==== Listing ====
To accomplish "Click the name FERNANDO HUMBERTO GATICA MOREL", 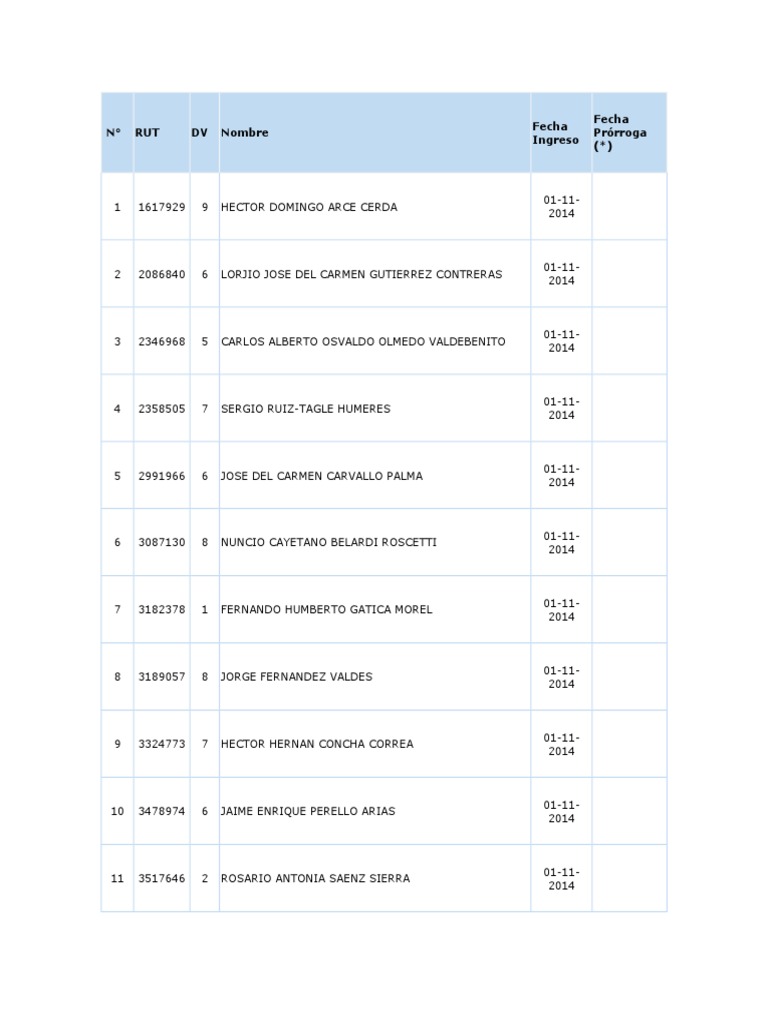I will [x=327, y=609].
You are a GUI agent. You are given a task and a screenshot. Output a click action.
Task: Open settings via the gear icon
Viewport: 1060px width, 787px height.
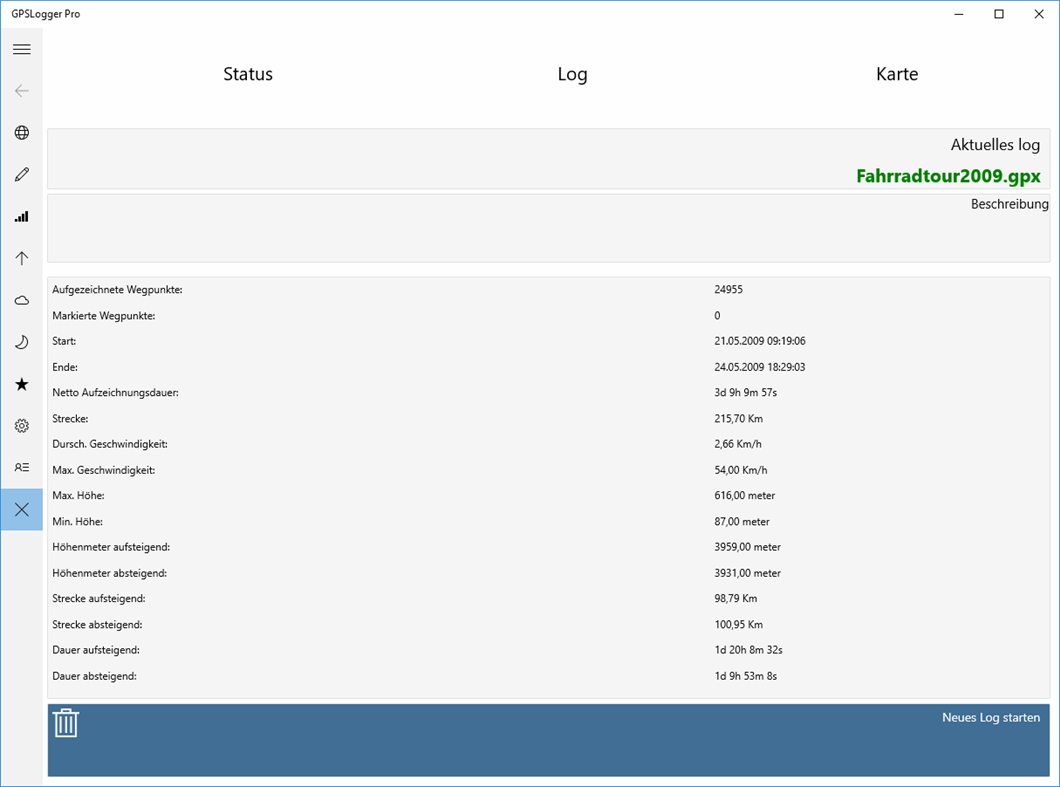point(21,426)
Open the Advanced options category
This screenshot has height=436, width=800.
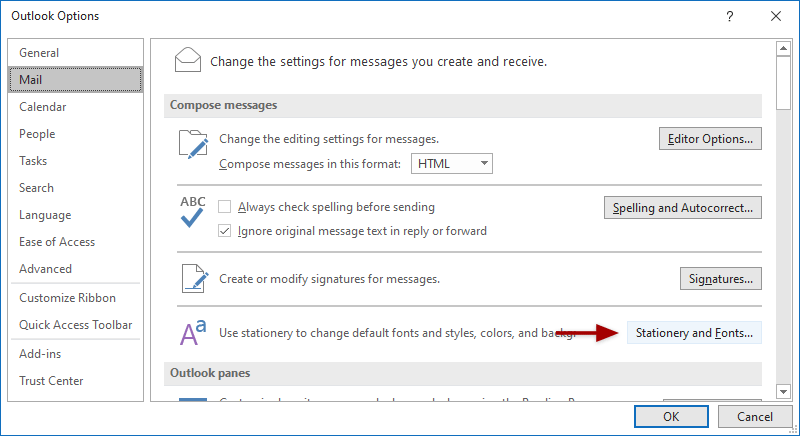45,269
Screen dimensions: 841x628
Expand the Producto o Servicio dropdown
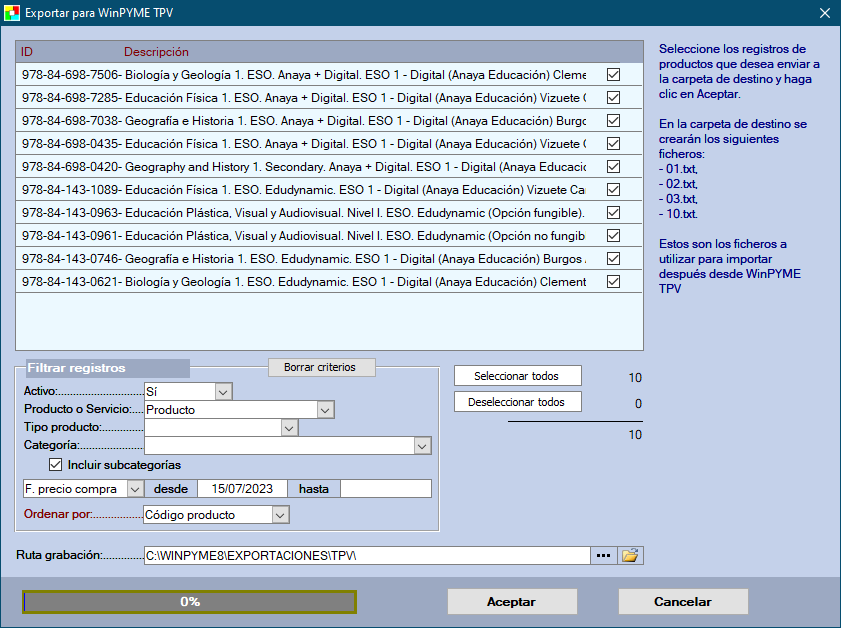coord(325,409)
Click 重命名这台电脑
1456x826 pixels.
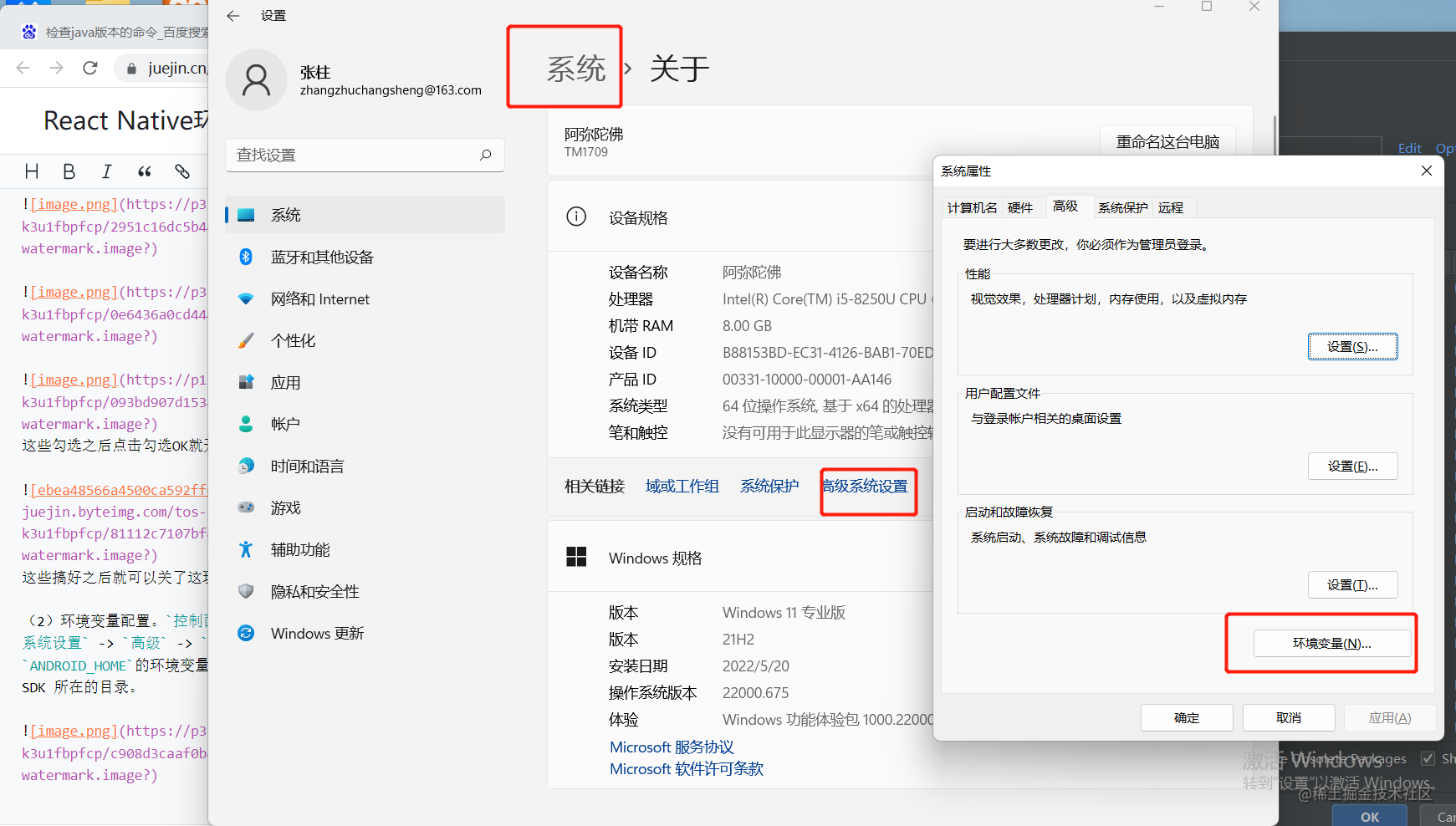click(1167, 141)
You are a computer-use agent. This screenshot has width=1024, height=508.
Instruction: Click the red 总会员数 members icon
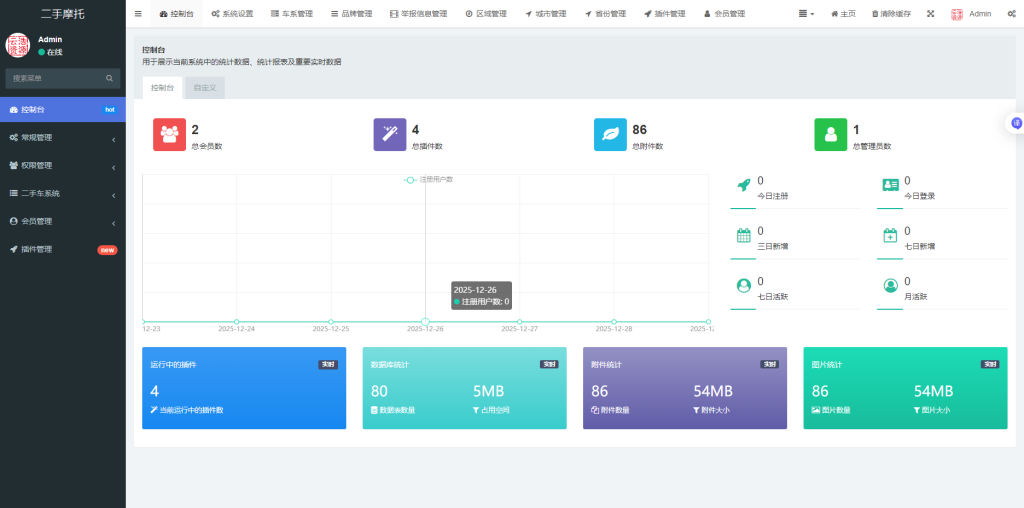tap(169, 135)
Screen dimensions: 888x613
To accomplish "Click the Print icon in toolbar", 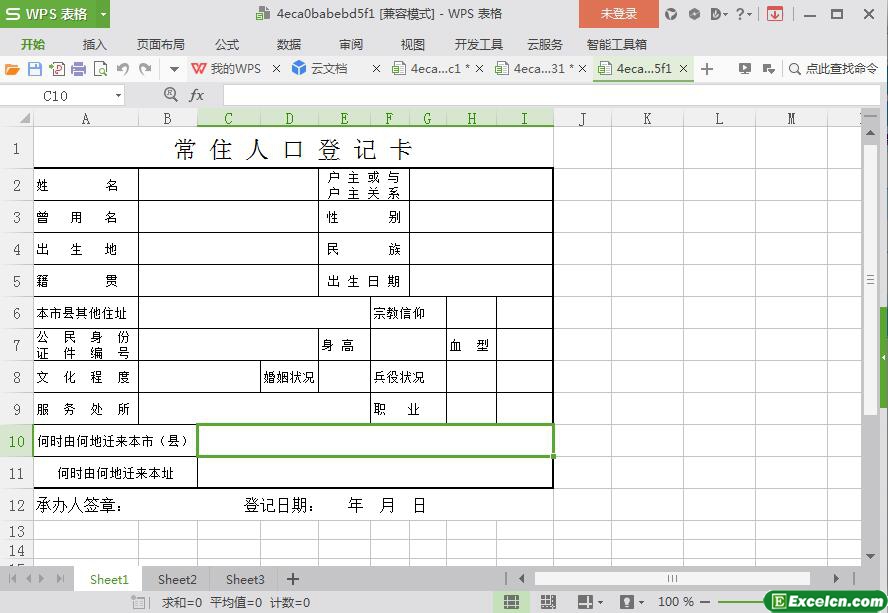I will pyautogui.click(x=78, y=69).
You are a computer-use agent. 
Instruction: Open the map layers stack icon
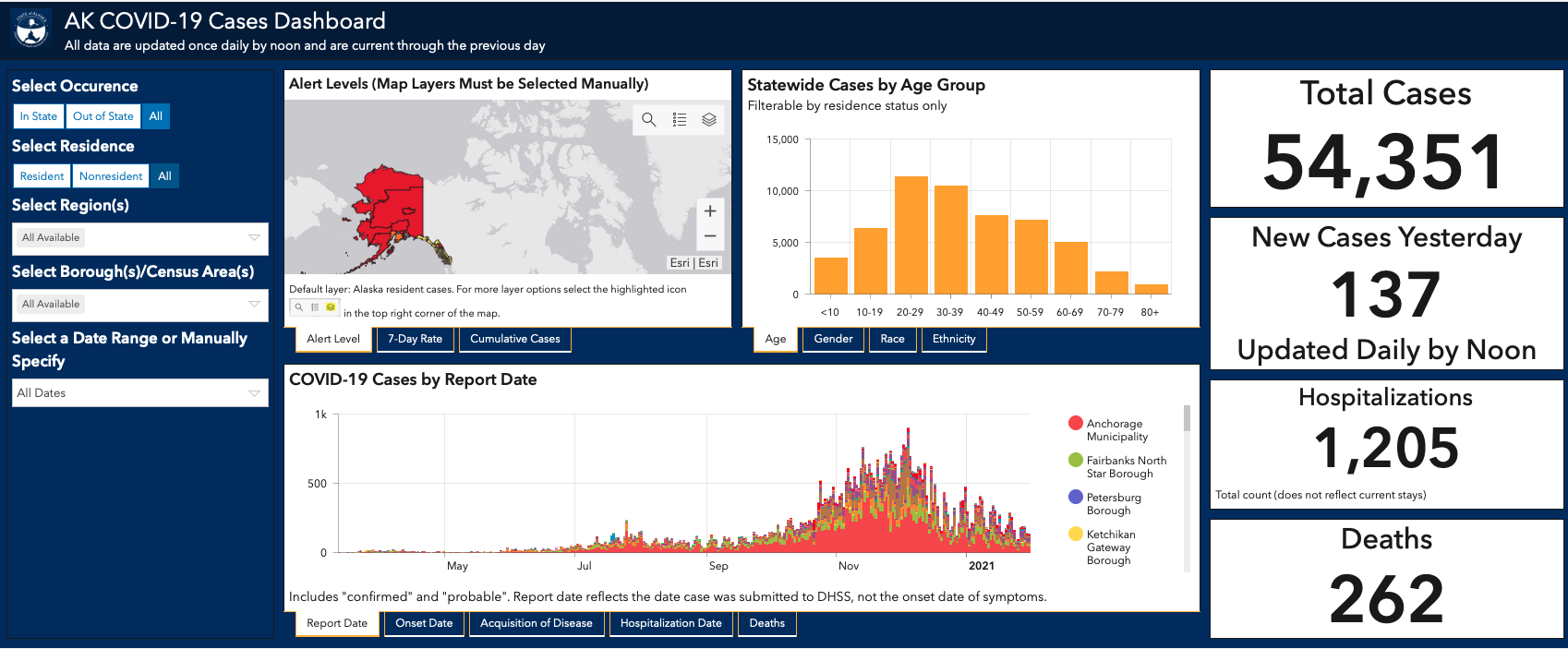(x=709, y=119)
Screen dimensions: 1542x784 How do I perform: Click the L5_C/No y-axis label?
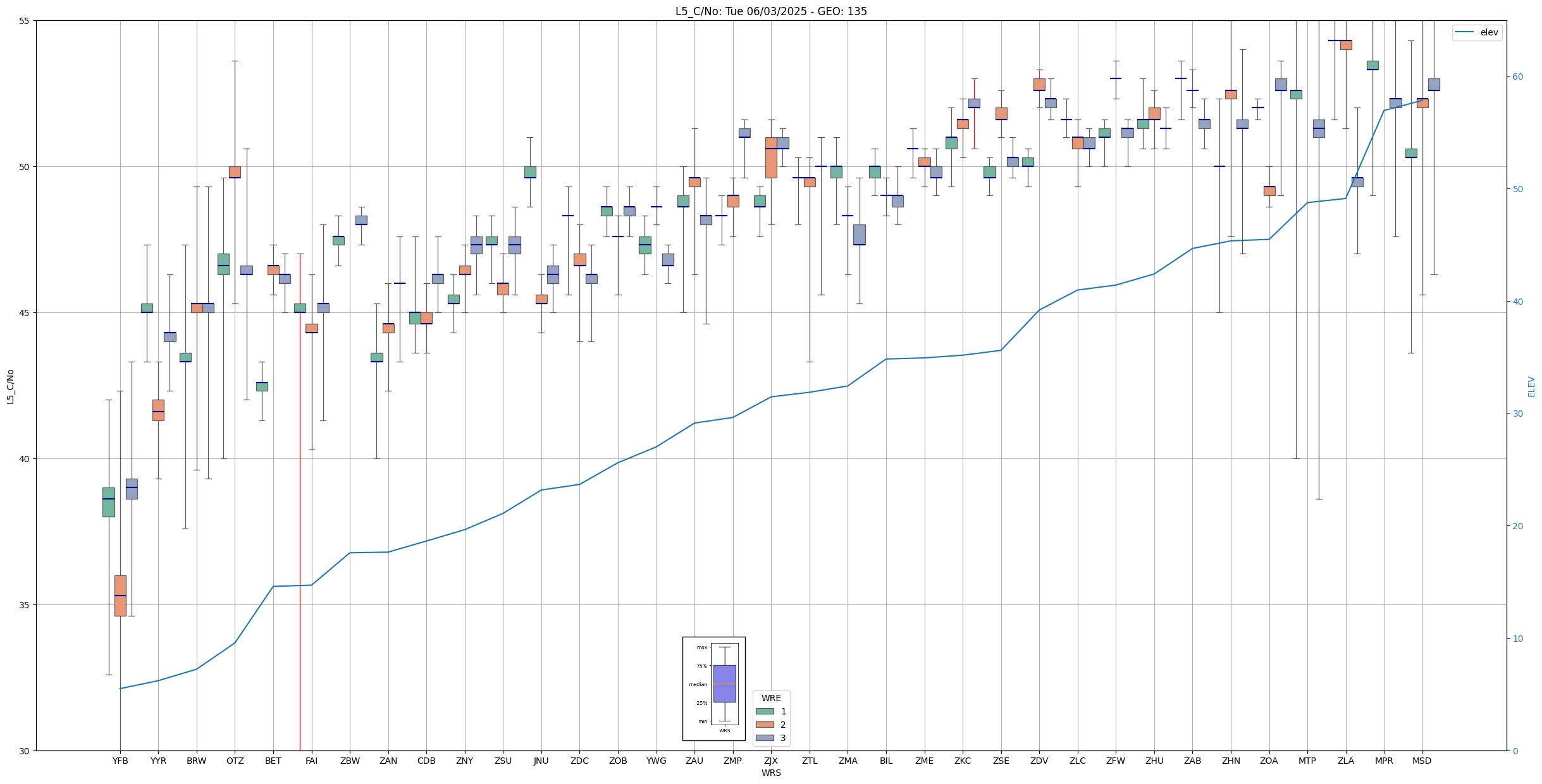tap(10, 387)
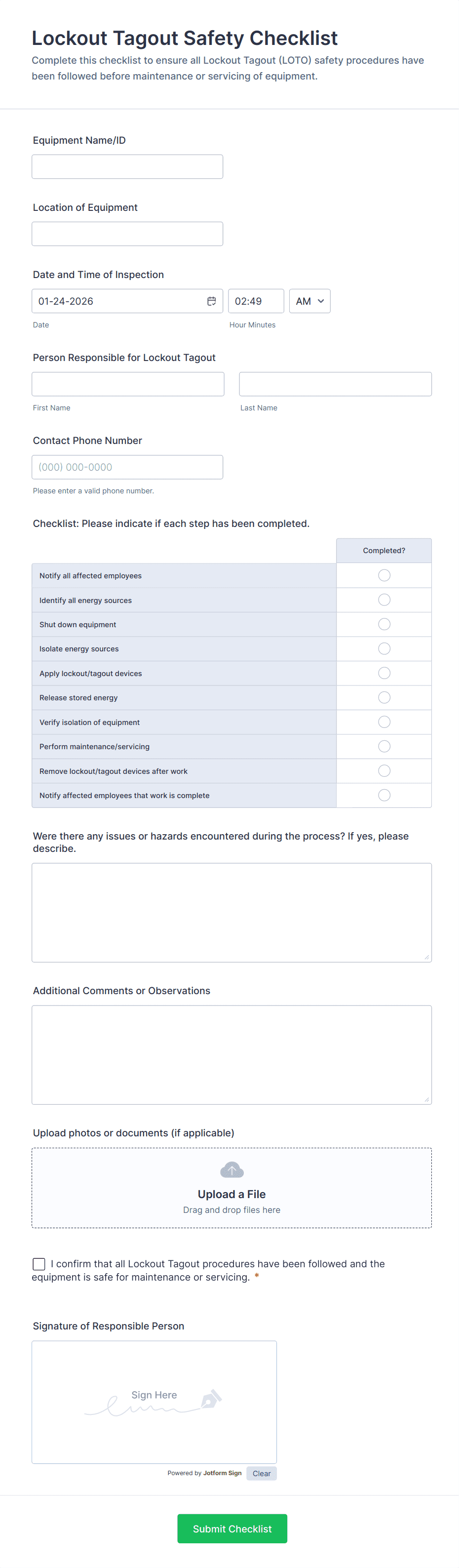Clear the signature
The image size is (459, 1568).
point(262,1473)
====
The exercise:
Copy out each line above that contains the string "Instruction". Case matters.

Task result:
Instruction: Click the red 总会员数 members icon
Instruction: Open the map layers stack icon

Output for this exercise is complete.